By John Henwood
IN the spring of 2016, I was coming to the end of four years of close involvement with the many and varied stakeholders in the tourism sector and at about that time the editor of this newspaper, who had helpfully published a series of articles I’d written on the history of tourism, asked me if I’d like to contribute more regularly.
This column marks a century. It is my one hundredth regular four-weekly article. Back then it was not surprising that I should have taken tourism as the subject for that first column and, as there have been a few changes since, I am taking the same topic today. What strikes me as having changed least over the past six years is the way everyone says they are very supportive of tourism, but there is very little action to back up the words.
In 2012, the States approved the Economic Growth & Diversity Strategy which said: ‘Existing sectors such as tourism have a key role in contributing towards the success of the Island.’ At that time tourism was in serious decline; in the preceding 15 years holidaymaker numbers had fallen by 40 per cent.
The Treasury Minister, Alan Maclean, recognised that something had to be done to improve matters and he invited me to form a group to review the situation and, under his terms of reference, to define the optimum operational and governance structure and to develop a strategy for a rigorous commercial approach. To make a long story short the review and recommendations of the Tourism Shadow Board led to Visit Jersey replacing the States’ Tourism Department.
It was not an easy process, with significant internal resistance to change, not only from within the Tourism Department. Having considered a number of models we recommended that Visit Jersey should be a grant-funded body; it would be a company controlled by an independent trust.
At the point of transfer of responsibility, the Tourism Department had a budget of £6 million a year, but that’s not the whole story. The rent in their smart glass tower at Liberty Place did not come out of tourism’s annual budget, it was separately funded by the Economic Development Department’s own budget, which also provided all the furniture, equipment and systems support, so the actual annual cost to the taxpayer was considerably north of the £6 million headline figure.
The transfer from States department to a commercial body was not made easy by the Treasury, which cheese-pared the numbers and Visit Jersey began operations with a budget a million pounds a year less than the Tourism Department. Despite this it had reversed the decline in visitor numbers within two years. It will continue to grow the tourism market if, and it’s an important if, it is given adequate resources.

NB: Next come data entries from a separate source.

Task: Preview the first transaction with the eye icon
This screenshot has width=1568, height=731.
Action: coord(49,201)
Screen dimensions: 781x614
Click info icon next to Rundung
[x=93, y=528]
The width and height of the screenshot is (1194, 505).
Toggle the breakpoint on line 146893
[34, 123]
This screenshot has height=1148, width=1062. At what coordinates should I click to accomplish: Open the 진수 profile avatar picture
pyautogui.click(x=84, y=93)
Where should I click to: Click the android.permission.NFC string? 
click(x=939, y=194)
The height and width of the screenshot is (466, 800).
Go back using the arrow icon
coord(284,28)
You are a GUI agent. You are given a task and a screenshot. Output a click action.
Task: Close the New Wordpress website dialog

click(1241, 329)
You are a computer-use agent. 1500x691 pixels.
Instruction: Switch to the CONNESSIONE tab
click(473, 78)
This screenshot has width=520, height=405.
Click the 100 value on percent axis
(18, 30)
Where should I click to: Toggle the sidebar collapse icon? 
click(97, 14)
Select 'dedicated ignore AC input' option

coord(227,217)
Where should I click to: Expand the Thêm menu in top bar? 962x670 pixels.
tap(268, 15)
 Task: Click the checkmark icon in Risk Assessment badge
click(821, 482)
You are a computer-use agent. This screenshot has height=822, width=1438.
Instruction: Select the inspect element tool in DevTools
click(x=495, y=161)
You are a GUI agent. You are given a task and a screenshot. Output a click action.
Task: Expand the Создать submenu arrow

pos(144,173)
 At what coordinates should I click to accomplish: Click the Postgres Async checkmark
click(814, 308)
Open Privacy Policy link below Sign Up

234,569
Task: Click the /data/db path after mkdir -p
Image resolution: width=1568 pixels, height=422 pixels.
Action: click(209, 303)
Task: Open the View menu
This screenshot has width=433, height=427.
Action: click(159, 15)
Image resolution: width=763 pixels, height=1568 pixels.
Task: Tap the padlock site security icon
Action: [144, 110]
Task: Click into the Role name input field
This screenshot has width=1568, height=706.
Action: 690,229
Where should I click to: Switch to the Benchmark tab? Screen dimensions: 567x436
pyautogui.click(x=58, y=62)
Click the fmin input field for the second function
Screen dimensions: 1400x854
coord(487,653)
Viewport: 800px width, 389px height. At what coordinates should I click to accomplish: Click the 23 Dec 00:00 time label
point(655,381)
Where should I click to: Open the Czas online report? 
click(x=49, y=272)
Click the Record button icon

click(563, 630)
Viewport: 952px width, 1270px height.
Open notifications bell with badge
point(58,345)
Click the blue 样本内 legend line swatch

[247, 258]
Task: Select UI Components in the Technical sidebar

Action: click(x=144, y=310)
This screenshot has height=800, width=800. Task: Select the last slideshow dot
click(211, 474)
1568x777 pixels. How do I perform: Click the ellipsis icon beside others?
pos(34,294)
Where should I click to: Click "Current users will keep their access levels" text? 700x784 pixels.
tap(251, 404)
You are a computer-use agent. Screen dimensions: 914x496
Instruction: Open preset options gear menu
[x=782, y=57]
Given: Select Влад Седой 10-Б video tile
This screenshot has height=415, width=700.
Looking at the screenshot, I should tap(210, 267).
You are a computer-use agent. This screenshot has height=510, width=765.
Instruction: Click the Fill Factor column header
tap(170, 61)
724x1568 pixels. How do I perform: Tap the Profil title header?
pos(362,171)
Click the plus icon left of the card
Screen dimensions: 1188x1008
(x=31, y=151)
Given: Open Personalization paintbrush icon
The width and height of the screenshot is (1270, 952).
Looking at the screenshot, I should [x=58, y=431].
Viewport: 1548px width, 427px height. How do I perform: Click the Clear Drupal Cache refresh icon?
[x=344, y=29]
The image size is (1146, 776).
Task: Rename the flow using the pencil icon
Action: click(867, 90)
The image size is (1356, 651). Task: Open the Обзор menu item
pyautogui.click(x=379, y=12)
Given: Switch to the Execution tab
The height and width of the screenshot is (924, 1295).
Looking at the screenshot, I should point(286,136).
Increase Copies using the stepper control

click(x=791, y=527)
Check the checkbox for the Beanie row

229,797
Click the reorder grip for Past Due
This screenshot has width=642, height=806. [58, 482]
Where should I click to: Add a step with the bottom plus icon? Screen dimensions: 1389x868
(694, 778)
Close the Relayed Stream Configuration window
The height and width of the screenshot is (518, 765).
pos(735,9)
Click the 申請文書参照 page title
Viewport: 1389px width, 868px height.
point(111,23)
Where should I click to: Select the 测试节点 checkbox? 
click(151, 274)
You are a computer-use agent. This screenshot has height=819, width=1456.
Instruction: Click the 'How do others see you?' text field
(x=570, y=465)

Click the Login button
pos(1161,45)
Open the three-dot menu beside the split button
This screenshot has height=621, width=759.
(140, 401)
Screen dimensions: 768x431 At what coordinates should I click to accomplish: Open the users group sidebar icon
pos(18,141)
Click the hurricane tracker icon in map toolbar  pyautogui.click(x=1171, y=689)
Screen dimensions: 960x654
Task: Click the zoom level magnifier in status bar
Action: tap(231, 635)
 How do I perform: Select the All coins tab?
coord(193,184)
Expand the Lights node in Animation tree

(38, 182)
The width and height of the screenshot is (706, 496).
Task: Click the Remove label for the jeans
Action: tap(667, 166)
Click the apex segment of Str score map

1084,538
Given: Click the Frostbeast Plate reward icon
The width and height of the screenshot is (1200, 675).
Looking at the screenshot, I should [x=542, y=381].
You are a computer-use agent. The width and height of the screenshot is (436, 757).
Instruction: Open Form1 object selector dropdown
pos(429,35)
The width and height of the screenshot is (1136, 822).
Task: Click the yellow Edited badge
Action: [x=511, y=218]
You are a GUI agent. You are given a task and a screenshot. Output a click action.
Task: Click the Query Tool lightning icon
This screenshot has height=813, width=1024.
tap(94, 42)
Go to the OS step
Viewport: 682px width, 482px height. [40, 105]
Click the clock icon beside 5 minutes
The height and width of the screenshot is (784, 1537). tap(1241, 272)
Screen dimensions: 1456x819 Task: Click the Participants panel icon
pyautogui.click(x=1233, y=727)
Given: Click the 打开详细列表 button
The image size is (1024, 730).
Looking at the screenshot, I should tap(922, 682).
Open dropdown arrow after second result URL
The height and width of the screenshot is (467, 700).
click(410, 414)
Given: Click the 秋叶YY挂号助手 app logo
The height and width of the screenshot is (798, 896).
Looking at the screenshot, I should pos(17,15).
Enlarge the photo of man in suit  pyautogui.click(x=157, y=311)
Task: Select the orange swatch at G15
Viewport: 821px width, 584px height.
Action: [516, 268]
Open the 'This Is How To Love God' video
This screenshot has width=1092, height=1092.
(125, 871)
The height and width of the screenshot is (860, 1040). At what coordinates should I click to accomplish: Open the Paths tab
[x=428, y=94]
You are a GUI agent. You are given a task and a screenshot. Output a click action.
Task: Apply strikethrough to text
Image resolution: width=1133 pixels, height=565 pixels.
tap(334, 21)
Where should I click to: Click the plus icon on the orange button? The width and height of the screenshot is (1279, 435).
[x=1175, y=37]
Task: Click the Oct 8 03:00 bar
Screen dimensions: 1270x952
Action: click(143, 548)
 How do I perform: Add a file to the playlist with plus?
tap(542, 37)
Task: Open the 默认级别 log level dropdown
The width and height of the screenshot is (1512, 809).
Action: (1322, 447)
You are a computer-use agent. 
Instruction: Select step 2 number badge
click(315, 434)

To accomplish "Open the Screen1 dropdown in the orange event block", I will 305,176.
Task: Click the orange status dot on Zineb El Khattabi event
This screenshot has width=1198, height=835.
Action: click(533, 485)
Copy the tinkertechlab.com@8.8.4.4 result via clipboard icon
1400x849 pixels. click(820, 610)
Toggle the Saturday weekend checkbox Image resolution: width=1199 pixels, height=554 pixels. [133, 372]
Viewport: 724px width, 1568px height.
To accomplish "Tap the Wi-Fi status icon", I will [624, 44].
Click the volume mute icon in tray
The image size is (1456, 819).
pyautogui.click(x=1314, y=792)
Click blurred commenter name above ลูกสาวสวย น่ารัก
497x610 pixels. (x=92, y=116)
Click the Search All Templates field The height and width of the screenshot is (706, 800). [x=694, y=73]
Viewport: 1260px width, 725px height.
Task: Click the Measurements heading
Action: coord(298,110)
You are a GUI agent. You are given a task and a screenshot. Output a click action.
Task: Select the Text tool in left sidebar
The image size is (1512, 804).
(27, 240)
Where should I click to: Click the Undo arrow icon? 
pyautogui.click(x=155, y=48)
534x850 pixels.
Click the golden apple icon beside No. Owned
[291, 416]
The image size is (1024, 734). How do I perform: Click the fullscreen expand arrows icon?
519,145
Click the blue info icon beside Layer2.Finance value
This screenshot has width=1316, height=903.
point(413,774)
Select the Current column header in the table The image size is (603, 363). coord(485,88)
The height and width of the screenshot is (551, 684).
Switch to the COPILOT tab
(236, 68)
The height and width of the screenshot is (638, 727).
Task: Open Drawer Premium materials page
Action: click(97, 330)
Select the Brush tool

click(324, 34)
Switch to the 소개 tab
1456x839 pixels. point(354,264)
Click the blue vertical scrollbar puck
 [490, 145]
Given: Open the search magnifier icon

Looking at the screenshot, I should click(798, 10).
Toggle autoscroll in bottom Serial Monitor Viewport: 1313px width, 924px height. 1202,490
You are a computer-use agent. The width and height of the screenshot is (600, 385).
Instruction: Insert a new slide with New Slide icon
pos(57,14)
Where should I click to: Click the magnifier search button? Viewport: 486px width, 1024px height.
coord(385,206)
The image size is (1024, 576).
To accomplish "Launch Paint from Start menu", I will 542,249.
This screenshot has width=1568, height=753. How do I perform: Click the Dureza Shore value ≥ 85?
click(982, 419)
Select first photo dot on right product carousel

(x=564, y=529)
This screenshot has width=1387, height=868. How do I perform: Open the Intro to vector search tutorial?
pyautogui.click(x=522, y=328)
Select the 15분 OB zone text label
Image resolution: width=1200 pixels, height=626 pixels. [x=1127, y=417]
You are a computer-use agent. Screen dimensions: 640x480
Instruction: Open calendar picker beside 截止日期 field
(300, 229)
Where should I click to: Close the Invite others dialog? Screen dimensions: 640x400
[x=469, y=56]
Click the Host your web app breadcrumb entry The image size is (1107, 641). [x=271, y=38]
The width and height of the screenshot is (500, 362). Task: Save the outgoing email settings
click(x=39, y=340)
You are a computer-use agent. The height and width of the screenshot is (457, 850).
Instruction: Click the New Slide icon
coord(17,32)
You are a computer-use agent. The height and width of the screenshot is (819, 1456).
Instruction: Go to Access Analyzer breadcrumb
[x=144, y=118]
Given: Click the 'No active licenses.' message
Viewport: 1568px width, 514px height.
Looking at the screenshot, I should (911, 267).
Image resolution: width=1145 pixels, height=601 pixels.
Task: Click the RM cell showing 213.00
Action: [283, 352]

It is a sobering, and frankly shocking, fact that Visit Jersey’s annual grant budget is the same now as it was seven years ago. In that time Jersey’s inflation has whittled away almost 30 percent of its value. Put another way, just to keep pace with inflation Visit Jersey’s current budget should be £6.5 million and it has saved over £7 million in taxpayers’ money since Jersey Tourism was wound up. Whichever way you look at it, we are getting much better value, yet so much more could be achieved.
The Economic strategy was all about diversifying the economy, recognising that too much reliance was placed on the continuing success of the finance industry. It emphasised that existing enterprises would continue to be supported if they demonstrated success. That hasn’t happened with tourism.
Today, the finance industry is still far and away the biggest part of the economy, but it is smaller than it was. Just over 20 years ago, the sector’s GVA in monetary terms was £3 billion, now it is a tad below £2 billion. If it hadn’t enjoyed government financial support to develop new markets it would be smaller still.
Because finance is so important to the Island that support is vital and the industry is smart enough to continue to change and develop to satisfy new market demands. However, there was a time when there were 70 banks here, now there are 20 and, though size isn’t everything and banking is no longer the most active part of a successful local industry, volume is important if we are to maintain credibility as one of the world’s leading financial centres.
The market for financial services is increasingly competitive and modern technology means that it is a transportable sector. I’m not a prophet of doom and there are good reasons to believe that finance will continue to be very important for some time, but there is too much complacency around our reliance on it and still not enough action on alternatives.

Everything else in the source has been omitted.